Exercise data »
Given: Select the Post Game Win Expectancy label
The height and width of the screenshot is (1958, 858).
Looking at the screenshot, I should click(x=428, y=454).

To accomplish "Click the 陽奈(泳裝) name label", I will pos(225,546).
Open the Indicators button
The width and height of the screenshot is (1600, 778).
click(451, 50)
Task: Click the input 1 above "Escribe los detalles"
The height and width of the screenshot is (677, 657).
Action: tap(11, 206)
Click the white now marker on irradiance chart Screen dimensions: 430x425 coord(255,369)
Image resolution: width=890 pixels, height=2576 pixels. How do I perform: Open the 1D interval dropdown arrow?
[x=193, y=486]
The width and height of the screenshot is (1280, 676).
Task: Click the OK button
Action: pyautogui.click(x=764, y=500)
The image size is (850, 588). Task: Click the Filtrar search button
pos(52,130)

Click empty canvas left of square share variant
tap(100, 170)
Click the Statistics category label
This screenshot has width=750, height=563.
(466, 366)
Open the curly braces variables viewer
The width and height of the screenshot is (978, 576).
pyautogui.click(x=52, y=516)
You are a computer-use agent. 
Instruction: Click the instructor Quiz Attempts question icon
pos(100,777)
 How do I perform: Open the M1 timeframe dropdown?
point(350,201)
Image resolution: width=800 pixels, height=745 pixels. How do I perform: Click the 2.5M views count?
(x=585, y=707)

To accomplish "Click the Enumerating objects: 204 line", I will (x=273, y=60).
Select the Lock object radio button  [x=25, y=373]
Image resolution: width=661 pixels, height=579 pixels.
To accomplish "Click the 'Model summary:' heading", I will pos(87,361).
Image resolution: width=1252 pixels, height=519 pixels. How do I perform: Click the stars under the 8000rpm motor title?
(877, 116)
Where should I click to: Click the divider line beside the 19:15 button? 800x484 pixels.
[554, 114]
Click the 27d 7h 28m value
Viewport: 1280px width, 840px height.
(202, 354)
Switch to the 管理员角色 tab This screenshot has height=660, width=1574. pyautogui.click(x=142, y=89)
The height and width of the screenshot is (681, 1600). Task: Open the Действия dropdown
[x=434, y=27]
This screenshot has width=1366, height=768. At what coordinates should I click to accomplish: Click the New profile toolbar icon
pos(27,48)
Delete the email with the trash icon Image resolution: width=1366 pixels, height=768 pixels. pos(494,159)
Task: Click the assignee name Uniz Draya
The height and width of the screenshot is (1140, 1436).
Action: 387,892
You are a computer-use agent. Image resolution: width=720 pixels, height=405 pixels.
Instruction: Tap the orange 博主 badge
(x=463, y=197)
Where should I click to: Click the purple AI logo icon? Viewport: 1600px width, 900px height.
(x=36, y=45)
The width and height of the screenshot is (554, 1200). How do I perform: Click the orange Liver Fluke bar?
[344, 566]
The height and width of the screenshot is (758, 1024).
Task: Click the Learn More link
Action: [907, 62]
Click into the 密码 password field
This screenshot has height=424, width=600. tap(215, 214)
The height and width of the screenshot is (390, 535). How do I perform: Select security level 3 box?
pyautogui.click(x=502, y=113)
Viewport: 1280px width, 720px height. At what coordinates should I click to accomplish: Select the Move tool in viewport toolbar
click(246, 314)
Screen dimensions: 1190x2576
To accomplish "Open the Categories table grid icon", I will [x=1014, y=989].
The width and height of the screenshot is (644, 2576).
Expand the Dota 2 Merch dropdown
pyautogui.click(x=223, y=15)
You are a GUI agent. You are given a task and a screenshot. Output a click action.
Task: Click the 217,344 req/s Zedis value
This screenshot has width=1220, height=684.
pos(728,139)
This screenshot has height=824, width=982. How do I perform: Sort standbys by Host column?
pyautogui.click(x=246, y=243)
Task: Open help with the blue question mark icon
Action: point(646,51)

About this task » Where a line above contains the word "computer", copy that line.

Result for this task »
You are a computer-use agent. 
You are a computer-use agent. Image resolution: width=720 pixels, height=405 pixels.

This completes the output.